* [Instructions to follow] Return the records verbatim.

[Records drawn from a dataset]
----------------
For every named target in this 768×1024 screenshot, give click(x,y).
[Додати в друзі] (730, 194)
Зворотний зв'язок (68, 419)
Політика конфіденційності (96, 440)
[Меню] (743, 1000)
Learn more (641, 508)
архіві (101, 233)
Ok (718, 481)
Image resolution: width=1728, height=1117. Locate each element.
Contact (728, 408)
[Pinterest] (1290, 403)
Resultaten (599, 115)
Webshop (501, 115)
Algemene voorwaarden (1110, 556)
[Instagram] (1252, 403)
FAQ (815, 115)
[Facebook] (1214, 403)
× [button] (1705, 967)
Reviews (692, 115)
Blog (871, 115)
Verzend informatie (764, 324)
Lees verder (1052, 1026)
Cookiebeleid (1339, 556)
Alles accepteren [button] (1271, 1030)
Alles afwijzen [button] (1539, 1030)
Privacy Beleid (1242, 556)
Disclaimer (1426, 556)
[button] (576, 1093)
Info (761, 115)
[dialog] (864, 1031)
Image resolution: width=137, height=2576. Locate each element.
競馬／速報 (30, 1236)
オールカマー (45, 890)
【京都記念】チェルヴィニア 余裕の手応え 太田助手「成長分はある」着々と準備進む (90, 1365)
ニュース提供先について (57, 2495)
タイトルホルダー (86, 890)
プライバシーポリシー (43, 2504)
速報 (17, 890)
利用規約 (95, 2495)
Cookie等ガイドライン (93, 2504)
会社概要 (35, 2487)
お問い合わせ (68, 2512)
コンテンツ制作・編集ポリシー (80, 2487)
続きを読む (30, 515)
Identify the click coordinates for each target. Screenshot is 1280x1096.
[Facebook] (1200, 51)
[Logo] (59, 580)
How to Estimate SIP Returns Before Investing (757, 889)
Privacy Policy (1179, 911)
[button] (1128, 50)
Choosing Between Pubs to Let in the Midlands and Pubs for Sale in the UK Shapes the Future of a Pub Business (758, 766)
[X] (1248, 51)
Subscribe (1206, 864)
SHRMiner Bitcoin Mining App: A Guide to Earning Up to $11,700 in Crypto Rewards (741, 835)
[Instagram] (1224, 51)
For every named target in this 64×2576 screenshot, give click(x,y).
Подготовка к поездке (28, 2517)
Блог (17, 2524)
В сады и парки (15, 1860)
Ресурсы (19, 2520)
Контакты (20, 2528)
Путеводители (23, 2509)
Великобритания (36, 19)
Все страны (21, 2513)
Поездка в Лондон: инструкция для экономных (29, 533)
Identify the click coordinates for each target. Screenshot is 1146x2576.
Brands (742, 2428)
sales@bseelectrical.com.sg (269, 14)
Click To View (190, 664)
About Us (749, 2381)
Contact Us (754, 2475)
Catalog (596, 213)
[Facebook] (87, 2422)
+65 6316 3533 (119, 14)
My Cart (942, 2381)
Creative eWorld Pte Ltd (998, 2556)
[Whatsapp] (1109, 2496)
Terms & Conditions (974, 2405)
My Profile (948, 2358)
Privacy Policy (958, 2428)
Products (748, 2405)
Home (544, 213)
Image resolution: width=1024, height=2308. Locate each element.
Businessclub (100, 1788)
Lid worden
----------------
* [Result of this exercise]
For every named target in this 768×1024 screenshot, give click(x,y).
[Додати в друзі] (730, 194)
Зворотний зв'язок (68, 419)
Політика конфіденційності (96, 440)
[Меню] (743, 1000)
Learn more (641, 508)
архіві (101, 233)
Ok (718, 481)
Image resolution: width=1728, height=1117. Locate each element.
Contact (728, 408)
[Pinterest] (1290, 403)
Resultaten (599, 115)
Webshop (501, 115)
Algemene voorwaarden (1110, 556)
[Instagram] (1252, 403)
FAQ (815, 115)
[Facebook] (1214, 403)
× [button] (1705, 967)
Reviews (692, 115)
Blog (871, 115)
Verzend informatie (764, 324)
Lees verder (1052, 1026)
Cookiebeleid (1339, 556)
Alles accepteren [button] (1271, 1030)
Alles afwijzen [button] (1539, 1030)
Privacy Beleid (1242, 556)
Disclaimer (1426, 556)
[button] (576, 1093)
Info (761, 115)
[dialog] (864, 1031)
Image resolution: width=137, height=2576. Locate each element.
競馬／速報 (30, 1236)
オールカマー (45, 890)
【京都記念】チェルヴィニア 余裕の手応え 太田助手「成長分はある」着々と準備進む (90, 1365)
ニュース提供先について (57, 2495)
タイトルホルダー (86, 890)
プライバシーポリシー (43, 2504)
速報 (17, 890)
利用規約 (95, 2495)
Cookie等ガイドライン (93, 2504)
会社概要 (35, 2487)
お問い合わせ (68, 2512)
コンテンツ制作・編集ポリシー (80, 2487)
続きを読む (30, 515)
Identify the click coordinates for each target. Screenshot is 1280x1096.
[Facebook] (1200, 51)
[Logo] (59, 580)
How to Estimate SIP Returns Before Investing (757, 889)
Privacy Policy (1179, 911)
[button] (1128, 50)
Choosing Between Pubs to Let in the Midlands and Pubs for Sale in the UK Shapes the Future of a Pub Business (758, 766)
[X] (1248, 51)
Subscribe (1206, 864)
SHRMiner Bitcoin Mining App: A Guide to Earning Up to $11,700 in Crypto Rewards (741, 835)
[Instagram] (1224, 51)
For every named target in this 64×2576 screenshot, give click(x,y).
Подготовка к поездке (28, 2517)
Блог (17, 2524)
В сады и парки (15, 1860)
Ресурсы (19, 2520)
Контакты (20, 2528)
Путеводители (23, 2509)
Великобритания (36, 19)
Все страны (21, 2513)
Поездка в Лондон: инструкция для экономных (29, 533)
Identify the click coordinates for each target. Screenshot is 1146x2576.
Brands (742, 2428)
sales@bseelectrical.com.sg (269, 14)
Click To View (190, 664)
About Us (749, 2381)
Contact Us (754, 2475)
Catalog (596, 213)
[Facebook] (87, 2422)
+65 6316 3533 (119, 14)
My Cart (942, 2381)
Creative eWorld Pte Ltd (998, 2556)
[Whatsapp] (1109, 2496)
Terms & Conditions (974, 2405)
My Profile (948, 2358)
Privacy Policy (958, 2428)
Products (748, 2405)
Home (544, 213)
Image resolution: width=1024, height=2308. Locate each element.
Businessclub (100, 1788)
Lid worden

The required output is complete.